Read this:http://worldblog.msnbc.msn.com/archive/2007/09/05/345490.aspx

And Pakistan is just one of those countries where there are no laws governing organ sales. Here are the policies in some other key countries: http://www.csmonitor.com/2004/0609/p12s02-wogi.html. And in spite of everything, the laws, the sentences, everything, who's to say that there's not a flourishing black market for this kind of stuff? Like someone had commented to one of the articles, it is better having a hospital hygienically remove it rather than having a butcher shop cutting you out and damaging God-knows-what. These days with laproscopy, I wonder why minimally invasive surgery is not an option. Its the rich guys who buy the kidneys anyways and there should be a provision where they'd have to pay for the best kind of surgery and care for the donors. I am not sure any of this is the right thing to do at all. I think Robin Cook's Coma was just one of the books inthe 70s to explore the ever-increasing and appalling organ black market. Whats the solution to this whole thing? Introducing a legal documentation system the way US has and matching willing donors blah blah or trying to rescue 2 sides of the coin - the healthy man with no wealth and a family to support AND the rich dying man?

September 4, 2007

Unshruggables

Unshruggables (N): People you can't seem to get rid off

I met one today.. I was getting back from the airport by bus and he chanced to sit next to me. He seemed plain friendly at first and then went on to trying being pally. He rambled on for the 25 minutes that the first connection from the airport took. Believe me when I tell, you I was answering in monosyllables and said no more than 10 words.
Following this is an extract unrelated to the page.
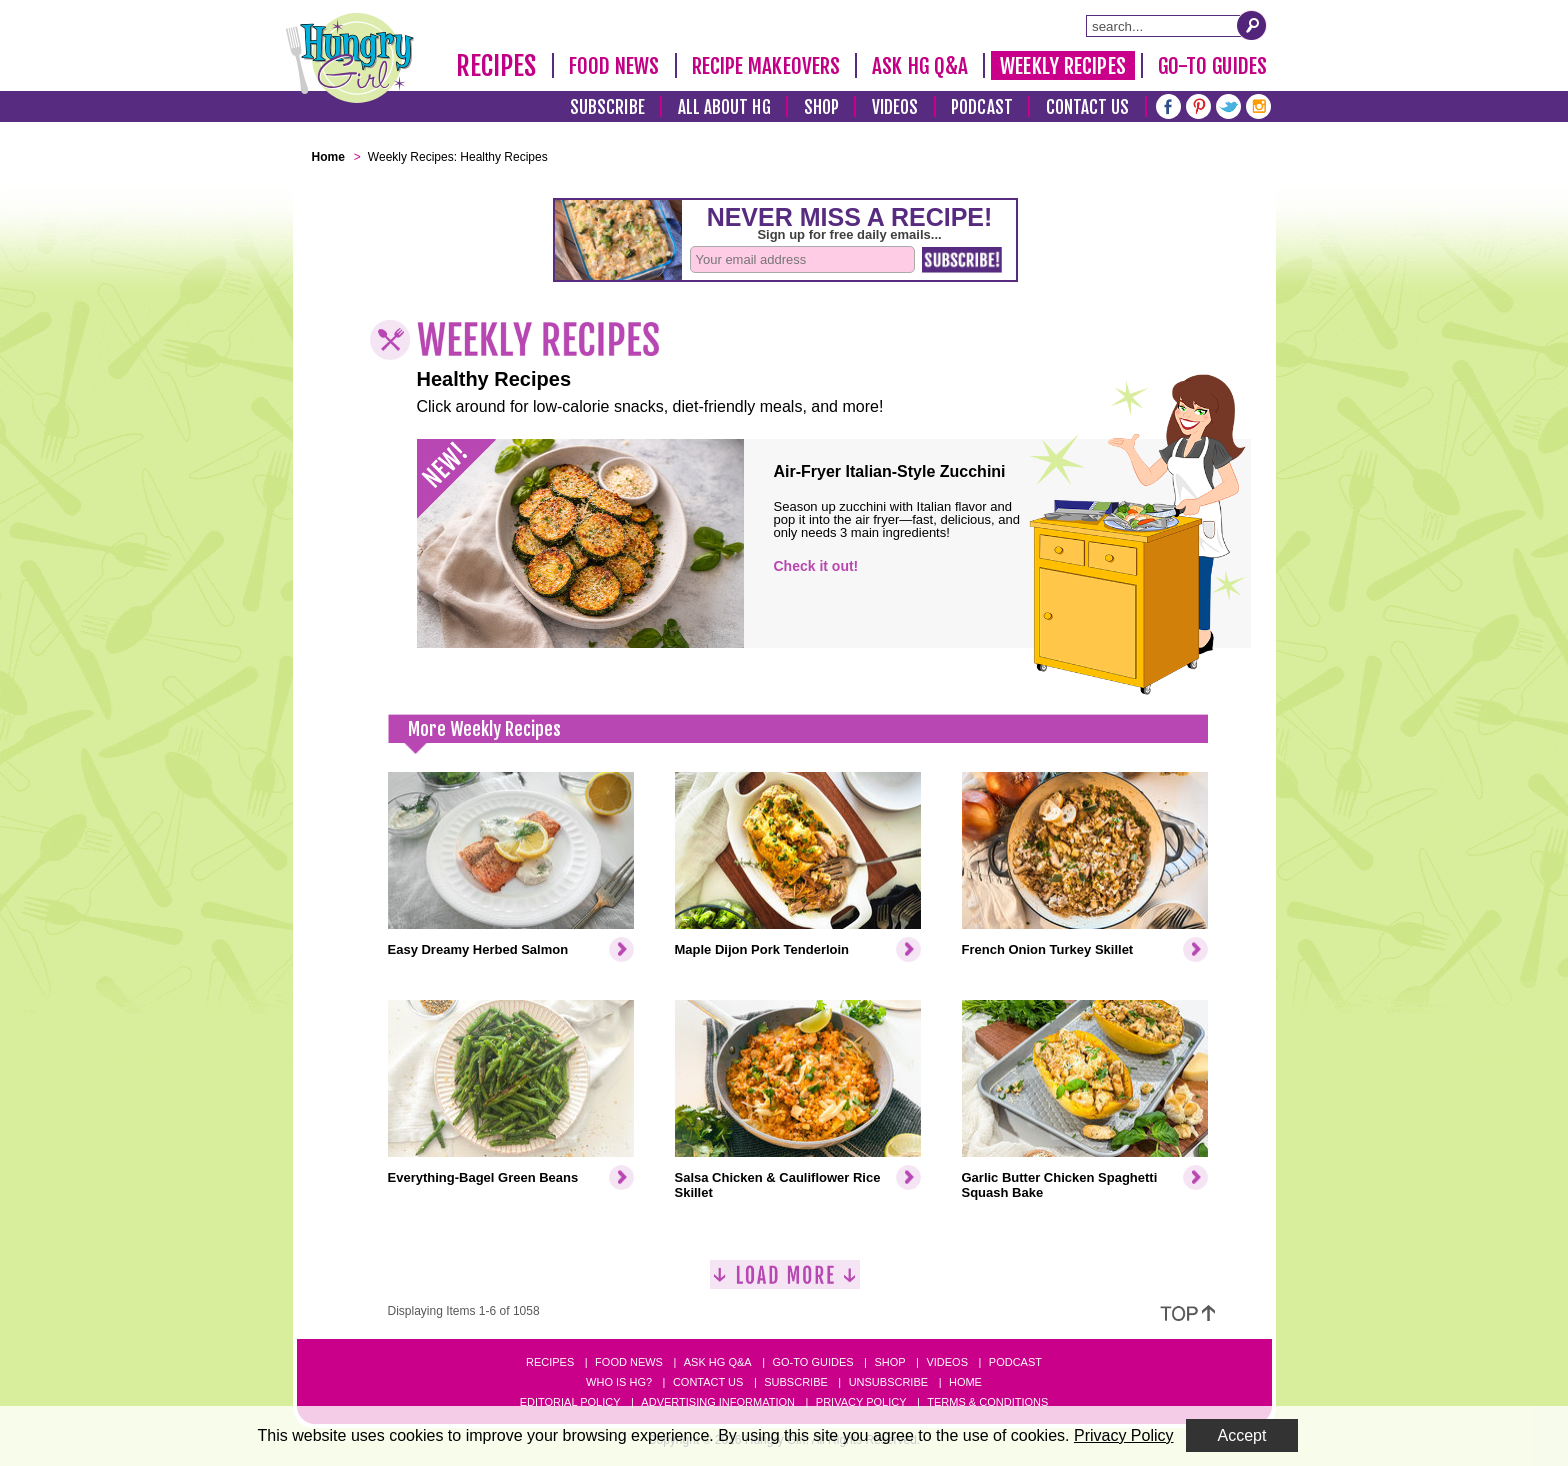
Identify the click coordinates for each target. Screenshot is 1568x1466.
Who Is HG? (619, 1382)
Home (965, 1382)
I was in no mood to fraternize with overly friendly strangers. He got off at the same stop as I did and waited for the same connection bus I did. I have never had a longer 45 minutes in my life. And it wasn't like he was talking about the weather. He was probing about me.. what I did.. where was I from.. how long was I here... I even went so far as to tell him, "I don't think I need to answer any of these questions." And finally I managed to shrug him off by getting off a stop later than I wanted to. The things one has to do... Whats the politest way of being rude? Any suggestions to deal with such situations?